The Seyfarth Shaw report showed the monetary value of the top workplace class action settlements rose by more than $970 million to reach a new high of $2.72 billion in 2017. The report notes the rise in employment discrimination actions, statutory workplace class actions and a jump in government enforcement cases. The largest increase was in government enforcement.

The report also found there were better statistical outcomes for employers opposing class certification requests for the second year in a row. In wage-and-hour litigation, for instance, employers won 63 percent of decertification rulings, which represented a 20 percent increase from 2016.

The enforcement litigation sparked from the federal government appeared to spill over from the Obama administration, the report said. Filings from the U.S. Equal Employment Opportunity Commission more than doubled—184 lawsuits compared to 86 the previous year. According to the EEOC, 124 of those suits were filed on behalf of individuals, 30 were non-systemic suits with more than one victims, and 30 were systemic suits.
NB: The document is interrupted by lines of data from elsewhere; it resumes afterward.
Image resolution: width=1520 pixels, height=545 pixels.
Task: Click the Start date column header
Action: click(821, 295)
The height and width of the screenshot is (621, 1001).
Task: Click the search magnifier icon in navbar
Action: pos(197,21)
The top government settlements also increased from $52.3 million in 2016 to $485 million last year.

Maatman said the Trump administration, as it settles and implements new approaches, would slow the rise in settlements. Still, he said he expects plaintiffs attorneys to step in.

Seyfarth Shaw's report also notes that employers are awaiting the outcome of a U.S. Supreme Court case that considers the legality of class action waivers in arbitration agreements. The court heard arguments in the case in October.

“The wild card is what is before the Supreme Court right now,” Maatman said. “[The case] will have such a major cause and effect on workplace litigation.”